Zheng Chen氏による特別講演会を開催します(2025年12月19日)

Zheng Chen氏(Bill D. Cook associate professor in the Department of Mechanical & Aerospace Engineering at the University of Houston)をお招きして特別講演会を開催します。学内者は聴講自由となっておりますので、ぜひご参加ください。参加登録はこちらからお願いします。

日時: 2025年12月19日(金) 13:00～14:30
場所: A-209 およびオンライン
講師: Dr. Zheng Chen
    Bill D. Cook associate professor in the Department of Mechanical & Aerospace Engineering at
    the University of Houston
演題: Soft Actuator Enabled Underwater Swimmers
講演概要:
Autonomous underwater robots are highly demanded in environmental monitoring, intelligent collection, and deepwater exploration.
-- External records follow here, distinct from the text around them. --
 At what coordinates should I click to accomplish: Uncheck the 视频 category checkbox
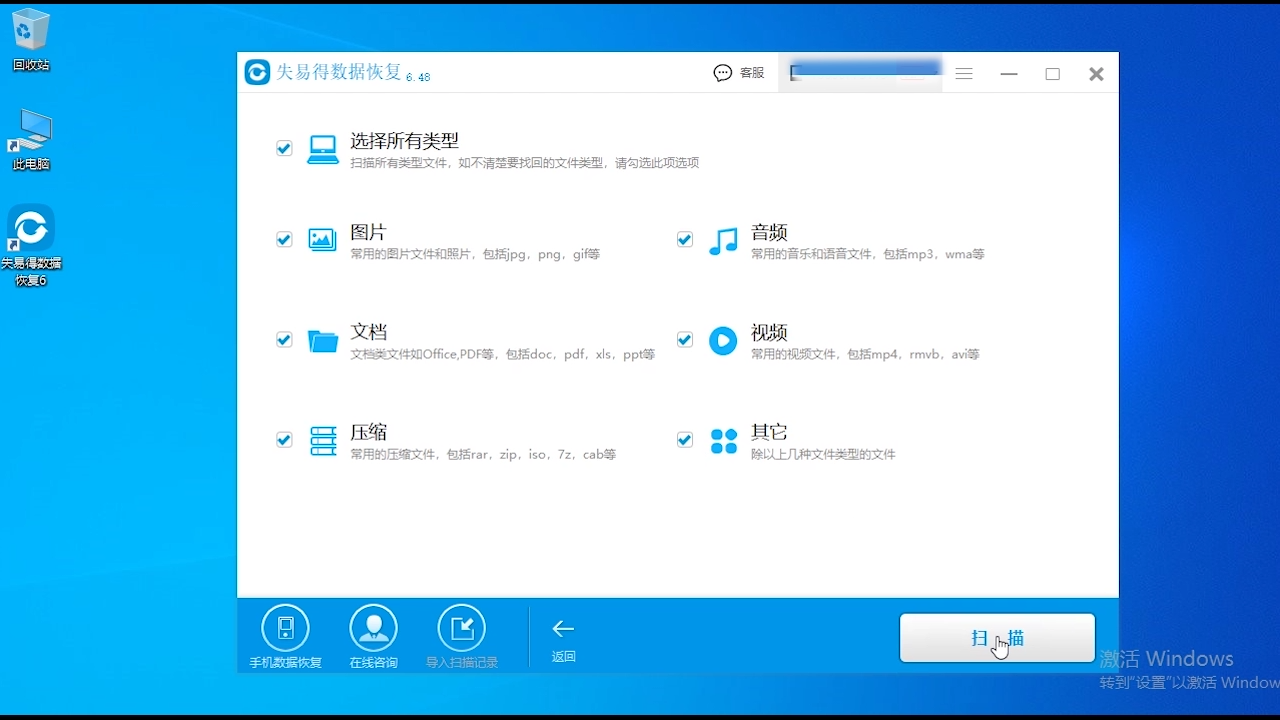click(x=685, y=340)
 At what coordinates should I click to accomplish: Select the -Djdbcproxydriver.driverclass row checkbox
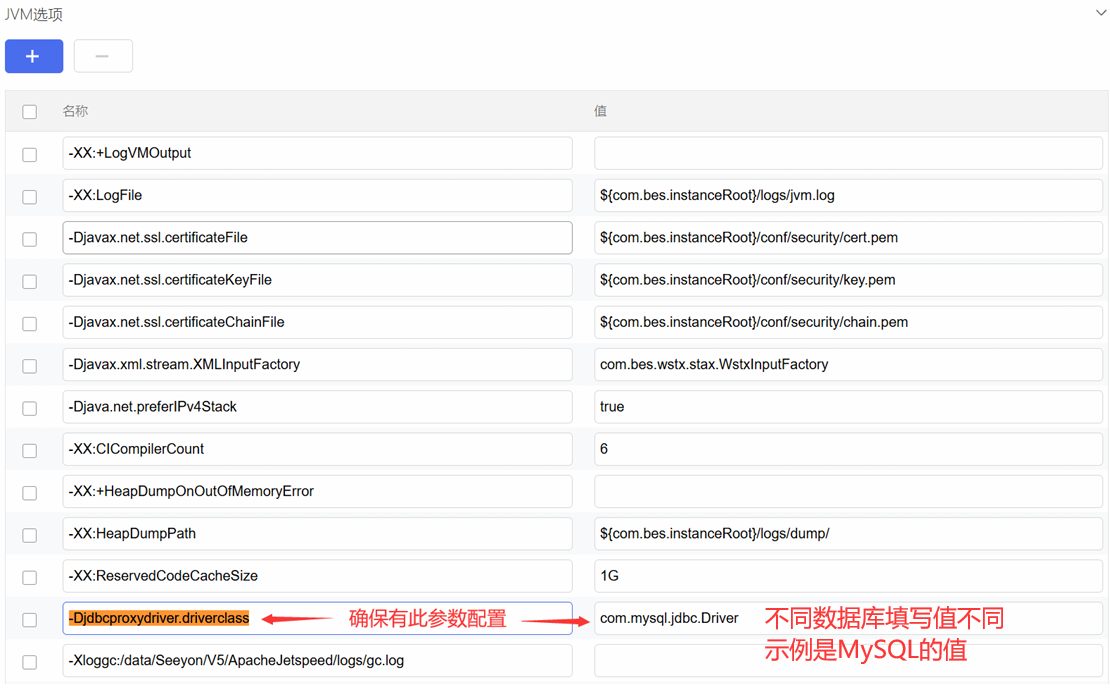(30, 620)
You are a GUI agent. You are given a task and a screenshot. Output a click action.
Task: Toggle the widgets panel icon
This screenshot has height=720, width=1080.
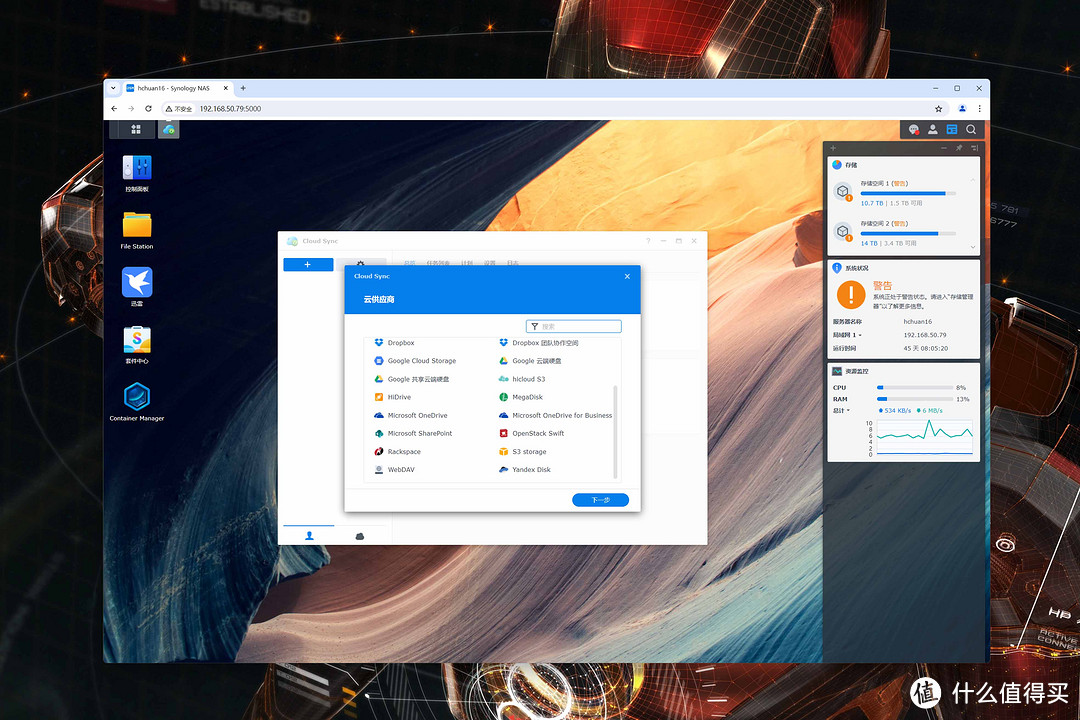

Recent years have witnessed significant effort in development of bio-inspired underwater robots to mimic aquatic animals, such as robotic fish, robotic jelly fish, and robotic manta ray, to achieve high energy propulsion efficiency and maneuvering capabilities. Novel actuating materials, which are lightweight, soft, and capable of generating large flapping motion under electrical stimuli, are highly desirable to build such bio-inspired underwater swimmers. Electroactive polymers (EAPs), called artificial muscles, are emerging soft smart materials that can generate large deformations under electrical stimuli. As an important category of ionic EAPs, Ionic Polymer-Metal Composites (IPMCs) can work under wet conditions with low actuation voltages, which shows their great potential as artificial muscles in bio-inspired underwater robots. Another important category of EAP, called dielectric elastomer can generate large force with high actuation voltage. With a certain waterproof design, DE also shows some promising applications in underwater robots. In this talk, a systems perspective is taken, from modeling, control, fabrication, and bio-inspired design, which addresses the most challenges in this research area. Three types of bio-inspired underwater robots using artificial muscles will be presented in this talk, including robotic fish, robotic manta ray, and robotic jellyfish. A bio-inspired swimming bladder enabled by reversible fuel cell for buoyancy control is also discussed. Advantages and challenges of using artificial muscles in bio-inspired robots will be concluded at the end.